- _YOUR INSTRUCTIONS_: The finished copy should hold every entry exactly as given, and no pictures.

- _DATA FOR REVIEW_:

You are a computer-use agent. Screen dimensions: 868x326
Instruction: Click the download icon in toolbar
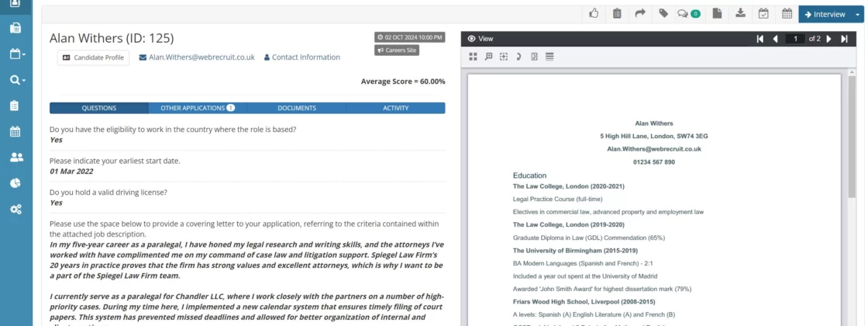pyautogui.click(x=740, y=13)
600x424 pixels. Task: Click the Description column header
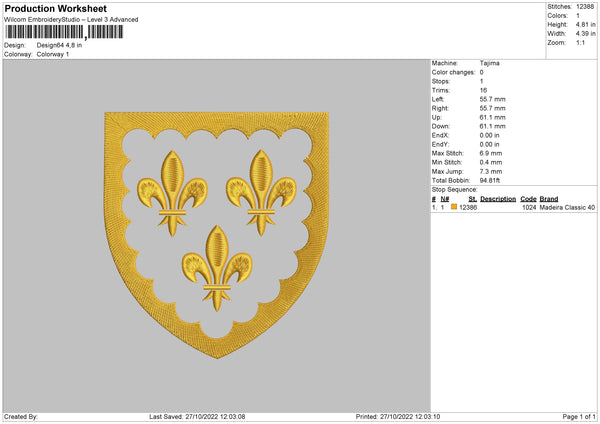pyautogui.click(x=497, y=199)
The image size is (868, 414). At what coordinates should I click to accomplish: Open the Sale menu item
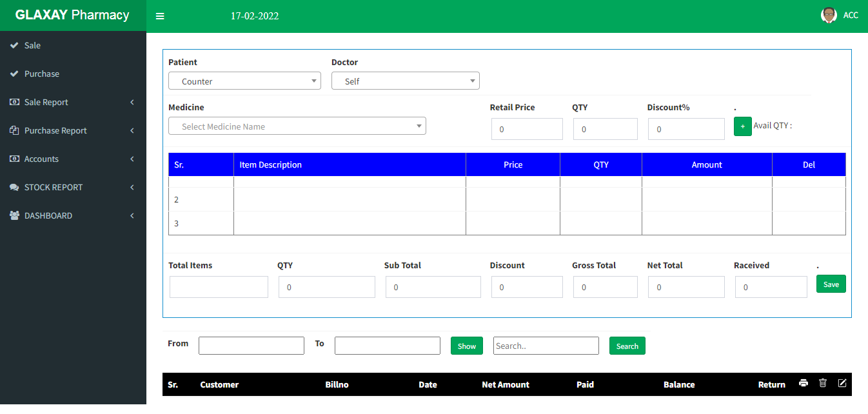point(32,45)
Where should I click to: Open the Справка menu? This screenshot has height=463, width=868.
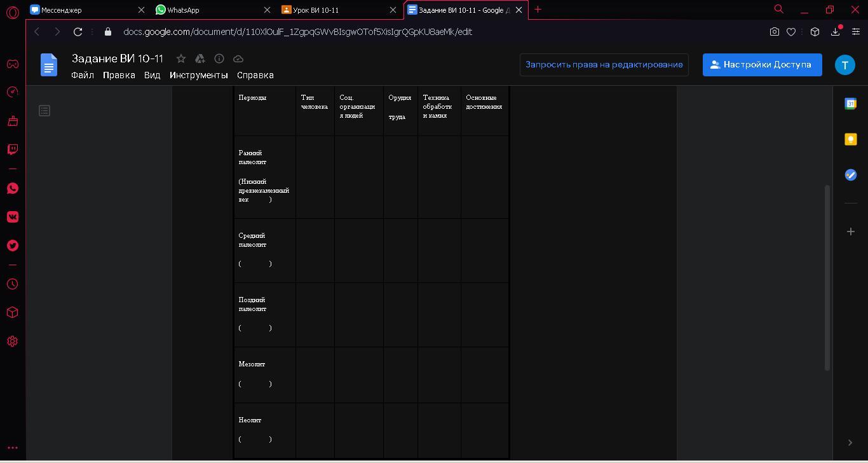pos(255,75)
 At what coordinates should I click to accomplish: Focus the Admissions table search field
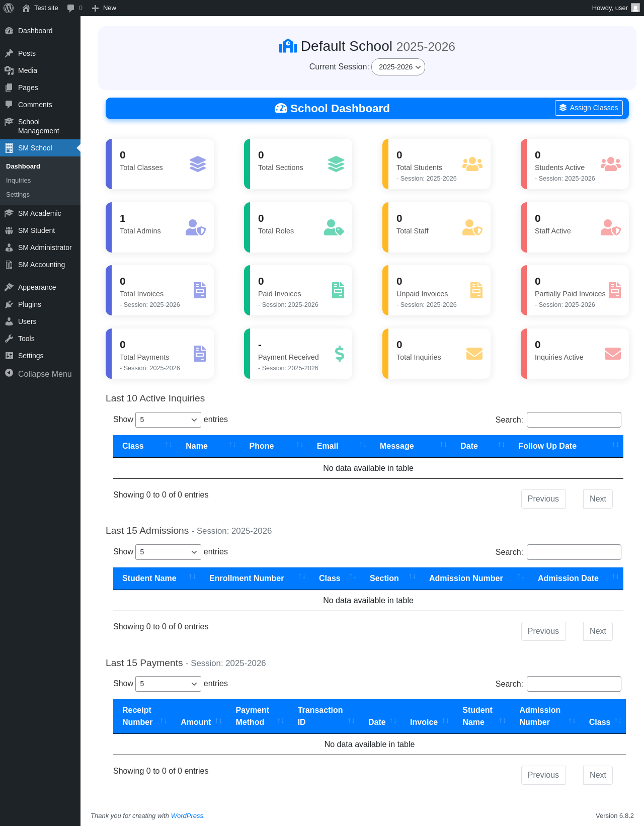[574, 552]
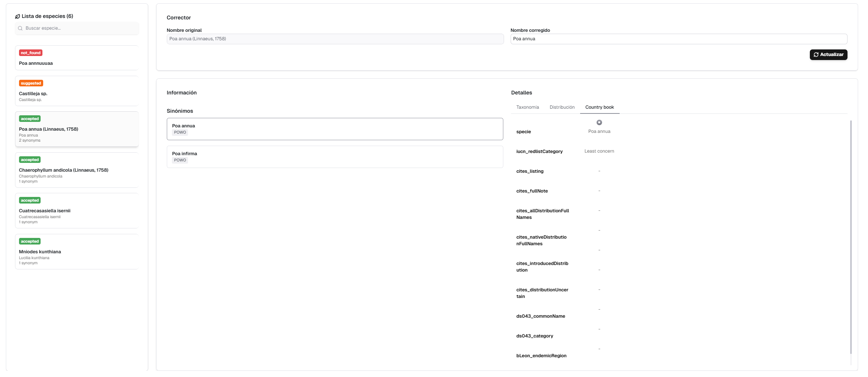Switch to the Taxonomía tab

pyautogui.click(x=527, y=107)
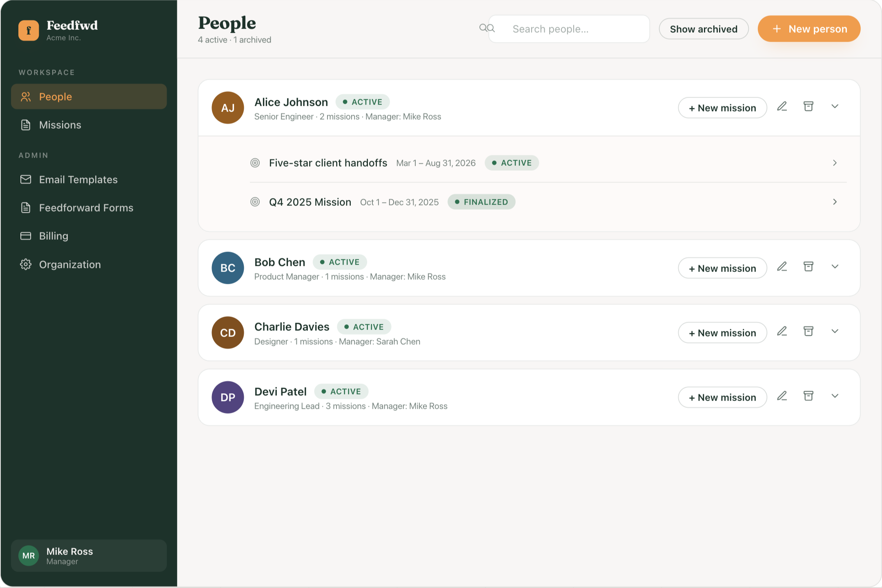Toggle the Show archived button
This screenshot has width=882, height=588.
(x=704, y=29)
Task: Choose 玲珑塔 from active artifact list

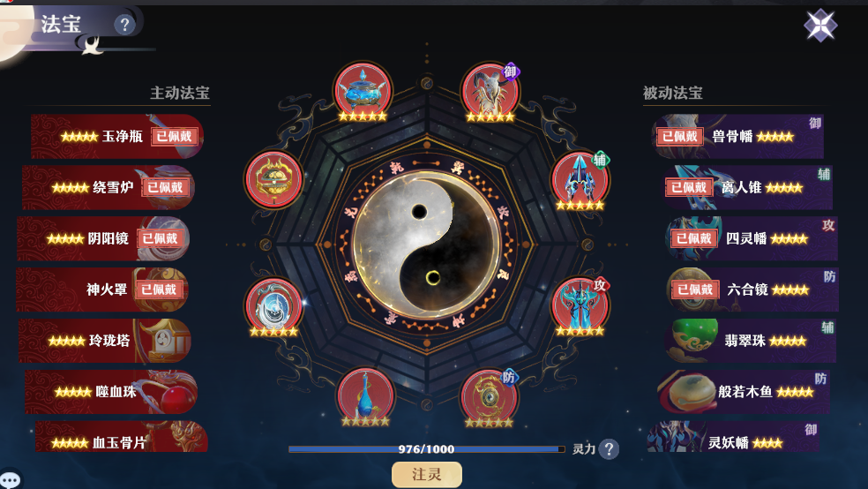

- _ANSWER SPACE_:
You are a computer-use agent. Screen dimensions: 868x326
Instruction: Click the download icon in toolbar
pyautogui.click(x=740, y=13)
600x424 pixels. Task: Click the Description column header
pyautogui.click(x=497, y=199)
The image size is (868, 414). At what coordinates should I click to accomplish: Open the Sale menu item
point(32,45)
Where should I click to: Open the Справка menu? This screenshot has height=463, width=868.
pos(255,75)
 At what coordinates should I click to accomplish: Focus the Admissions table search field
[574, 552]
Switch to the Taxonomía tab

pyautogui.click(x=527, y=107)
Toggle the Show archived button
This screenshot has width=882, height=588.
(x=704, y=29)
Task: Choose 玲珑塔 from active artifact list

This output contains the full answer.